The real question is: if our data has real validation and invariants, who maintains them?
- Does every piece of code that might change one attribute have to worry about it?
- Do individual objects protect themselves through methods and take responsibility?
- Or does a whole managed context take responsibility, allowing it to guarantee invariants about groups of objects together?
Experience tells us the first option quickly becomes problematic. The second certainly works, but requires discipline in how you design objects (the origin of many of the DDD patterns). The third is less widely used, seems to work better, but has some overhead. But don't kid yourself that it's less indirection/metaprogramming. It's more.
Great post, I'm gonna take this off topic now because I've been thinking a lot about this and curious your thought:
> we go through an even greater indirection, firing an abstract action and letting a store figure out how to make changes to the appropriate data
Can't this indirection just be modeled as a function? Instead of firing an action we call a function, which returns the appropriate state updates.

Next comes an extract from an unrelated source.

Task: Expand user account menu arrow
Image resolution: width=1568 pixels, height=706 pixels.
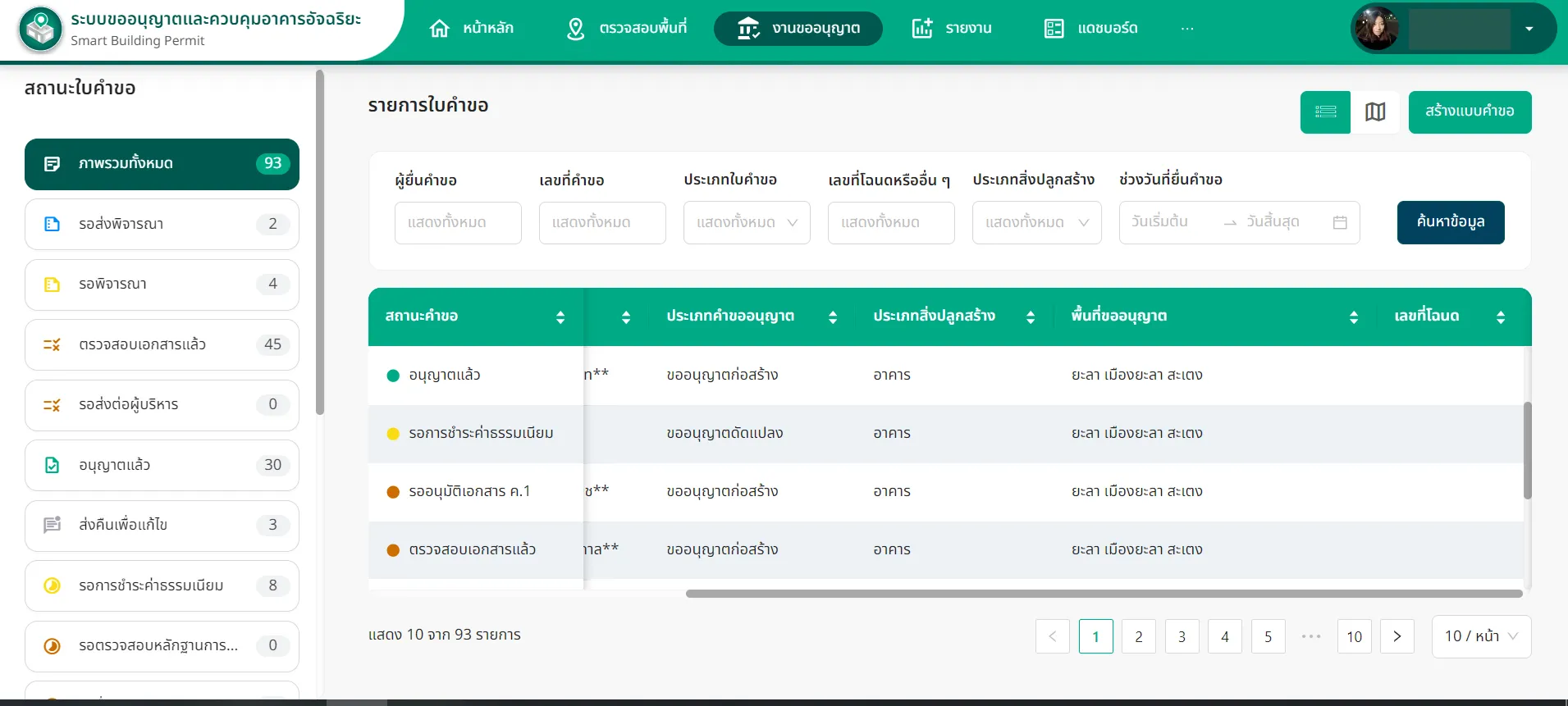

No metaprogramming, and composable when used with cursor pattern to run the actual state update effect. (ActionStoreDispatcher flux doesn't compose)

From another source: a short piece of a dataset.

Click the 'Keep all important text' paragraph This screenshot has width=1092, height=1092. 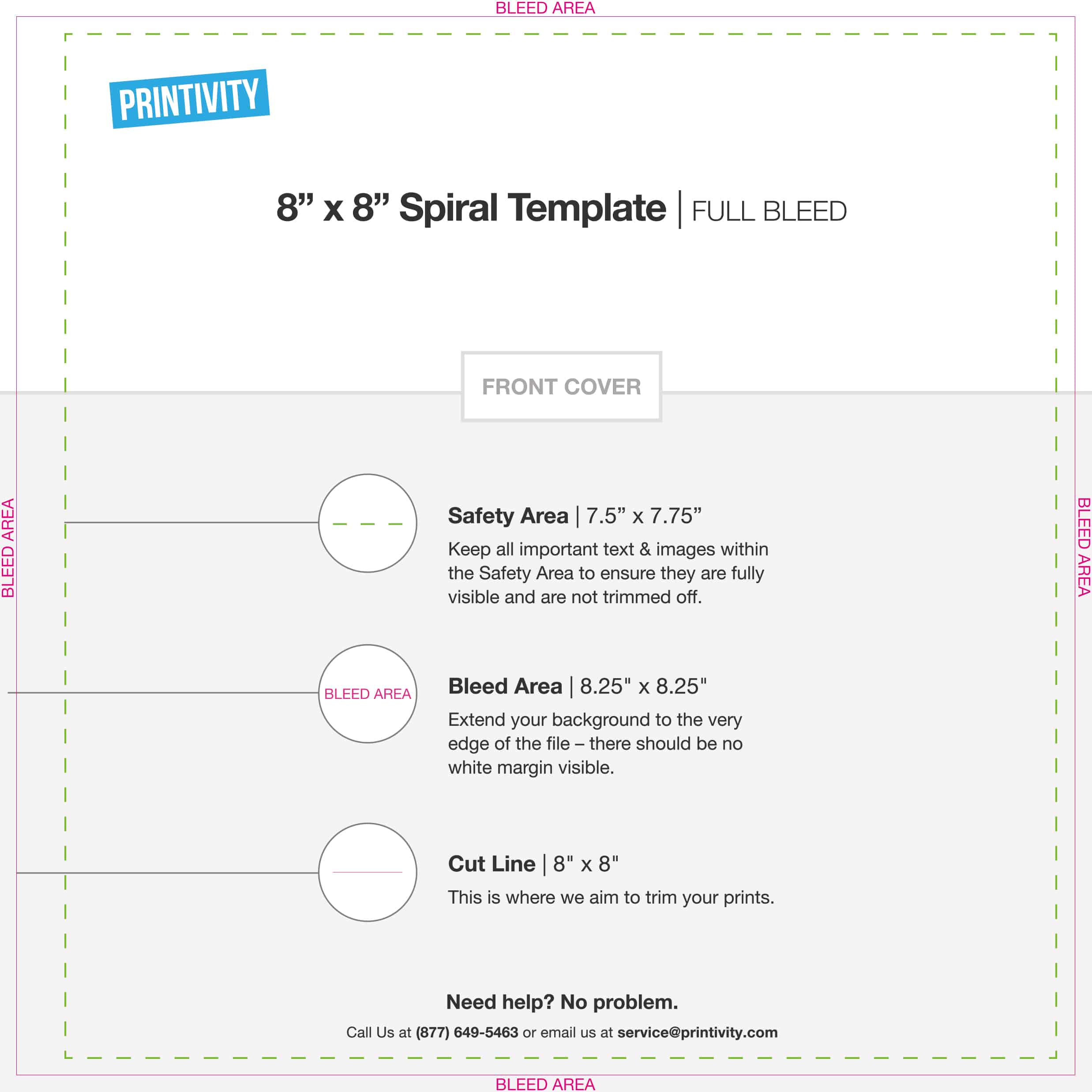608,573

(You probably know about this but others may not.) I like Elm's architecture, which has typed update functions that can be nested. This makes the full stack of the component composable and is something like a cursor: https://gist.github.com/evancz/2b2ba366cae1887fe621
I don't think React really takes too much of an opinion on how we store our models -- it is, at it's core, a view layer -- a function that takes as input a model and spits out a UI. I've written model layers behind React UIs that use different paradigms for manipulating the model -- they've all worked, and in hindsight, I wouldn't use one particular paradigm for everything -- there probably isn't one "right" paradigm for organizing the model, which is one of the biggest strengths of React as a framework.
One (officially blessed) example of a different model layer is combining React with something like Immutable.js, which does use setters which return new objects for each modification, allowing shallow comparisons of everything.
to be clear, Immutable.js "setters" are only there because we don't have native syntax for updates. The article is talking about using setter methods to abstract over data changes so we have a place to run code when things change. That's not what immutable.js setters are for.
There are many, many, MANY things you can do when you make setting and retrieving a property "programmable." Injecting "method advice" to propagate changes--as the post describes--is one. Making data immutable through copy-on-write is another.
Same mechanism, entirely different architectural objectives.
BUT! Compare to the React.js way of doing things. React.js encourages us to store our models in plain old javascript data, e.g. nested JSON-y blobs, not encapsulated by classes and methods, you don't have getters, and setters have major limitations. Yet we can still separate concerns, re-rendering can still be organized to the right place, we can still log updates and cleanly validate. Without subclassing, or writing change callbacks, or resorting to metaprogramming. (Hasn't J2EE and Rails taught us that metaprogramming leads to really complicated systems? Also React.js is just an example, there are other systems where we access data directly)
I don't think it's direct property access that's the problem, but rather, mutability.
[1] "There was no way to decorate such operations with cross-cutting concerns like logging or validation"
[1] "Direct access does not allow you to organize the functionality associated with getting and setting properties, it forces the code doing the getting and setting to also be responsible for anything else associated with getting and setting."
[1] "Whereas we can’t do anything like that with direct property access. Mediating property access with methods is more flexible than directly accessing properties, and this allows us to organize our program and distribute responsibility properly."